A ballot of around 68,000 University and College Union (UCU) members at 140 UK higher education providers saw just 42.59 per cent turn out to vote, meaning that under the terms of the 2016 Trade Unions Act there can be no national industrial action.
Some 68 per cent of members who did vote backed strike action; 75 per cent were in favour of other forms of industrial action. UCU had secured mandates for action on pay and conditions at the previous two times of asking, in autumn 2022 and spring 2023. There was no ballot for action on pensions on this occasion.
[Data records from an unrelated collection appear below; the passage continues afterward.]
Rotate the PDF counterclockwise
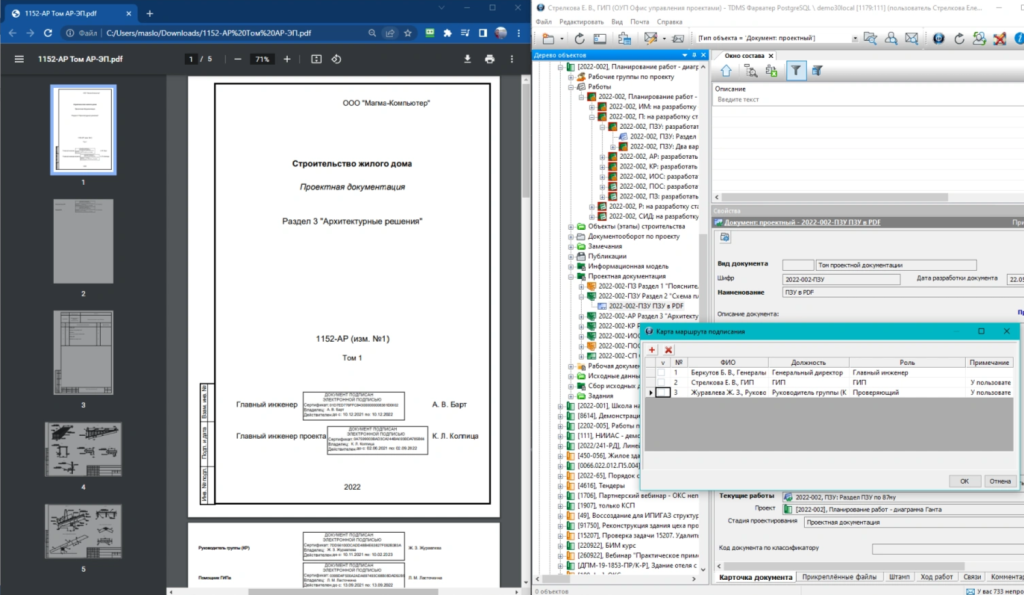The image size is (1024, 595). tap(337, 59)
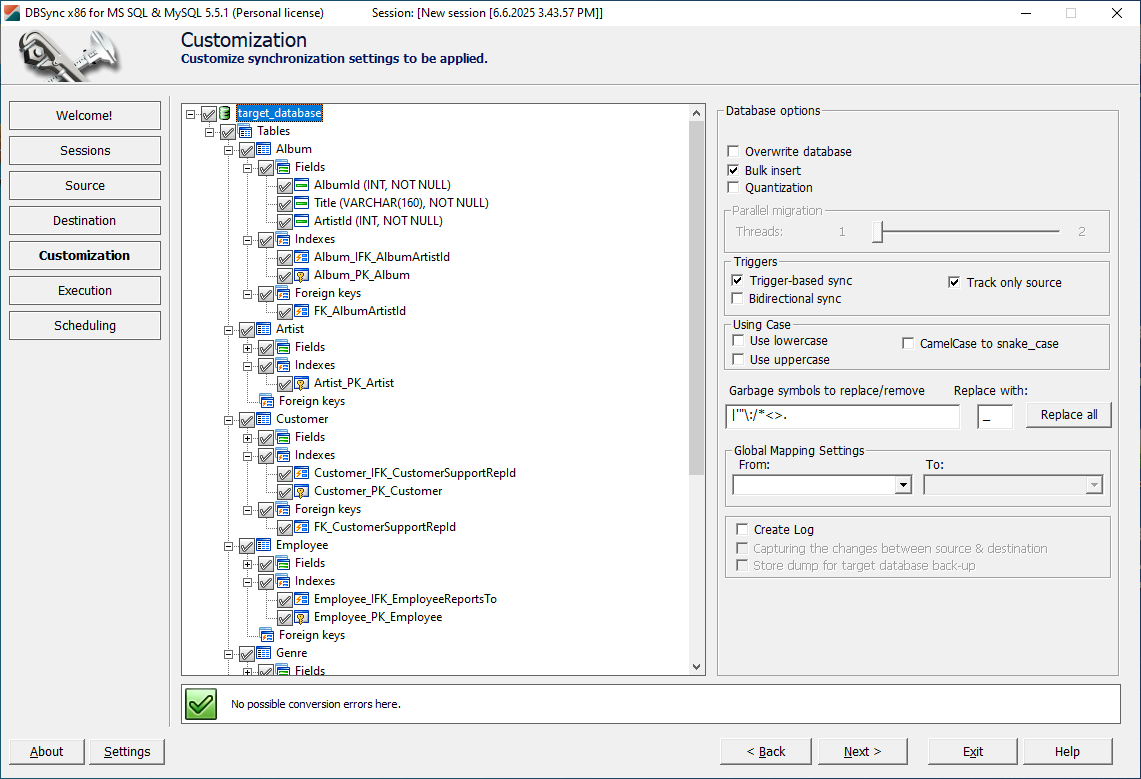
Task: Click the target_database icon at tree root
Action: click(226, 112)
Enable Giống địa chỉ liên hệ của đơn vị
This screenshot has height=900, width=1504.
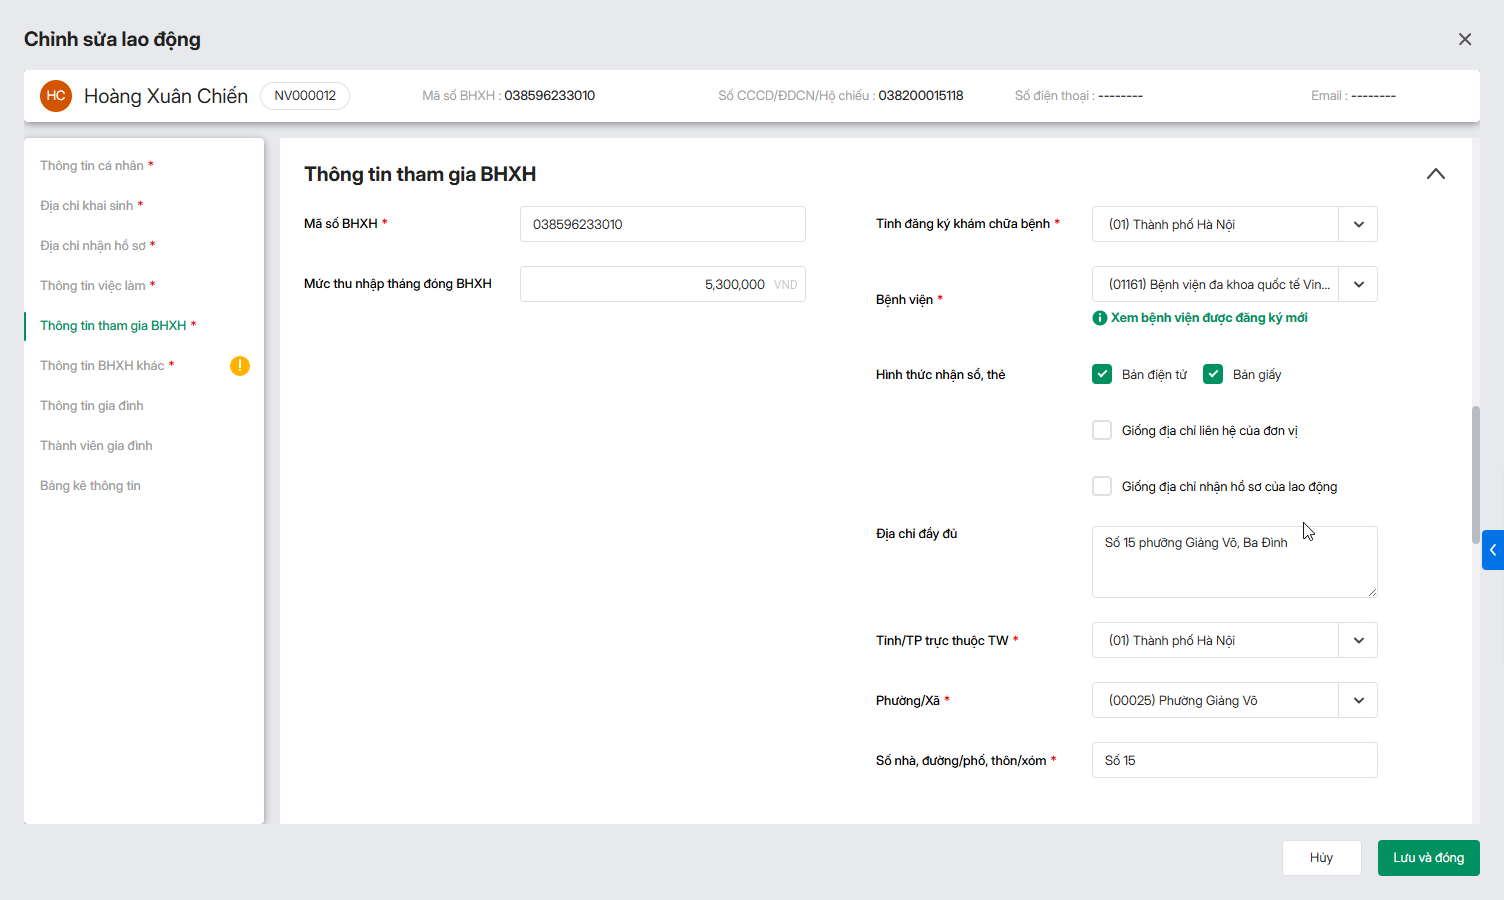click(x=1102, y=430)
In Northern Ireland, where no rules on turnout apply, 78 per cent backed industrial action short of a strike while 59 per cent backed strike action
UCU general secretary Jo Grady claimed that the results show that “staff are still angry with vice-chancellors who have failed to deliver on pay, job security and workload.” The chief executive of the Universities and Colleges Employers Association (UCEA), Raj Jethwa urged UCU, along with other sector trade unions, to “prioritise the independent review of sector finances”, which he hopes will end the cycle of claim and counter-claim about the financial status of higher education providers.
Though Grady is keen to note the success of the parallel campaign to reinstate the previous levels of USS pension contributions, the results of this ballot come at a difficult time for her as she seeks re-election. She has faced criticism from members for not calling the vote during the summer so that it would be possible to have a continuous mandate, for confusion over planned strike action in late September, and for a union decision to call off the marking and assessment boycott (MAB) at the end of the summer.
Staff subject to the New JNCHES pay spine saw a pay rise of between 5 and 8 per cent last year – lower than the union ask of inflation plus two per cent but higher than the initial offer. Work was agreed at ACAS between UCEA and the five sector trade unions to tackle a review of the current pay spine, and action on workload, contract types, and pay gaps – it is not clear when this is set to resume.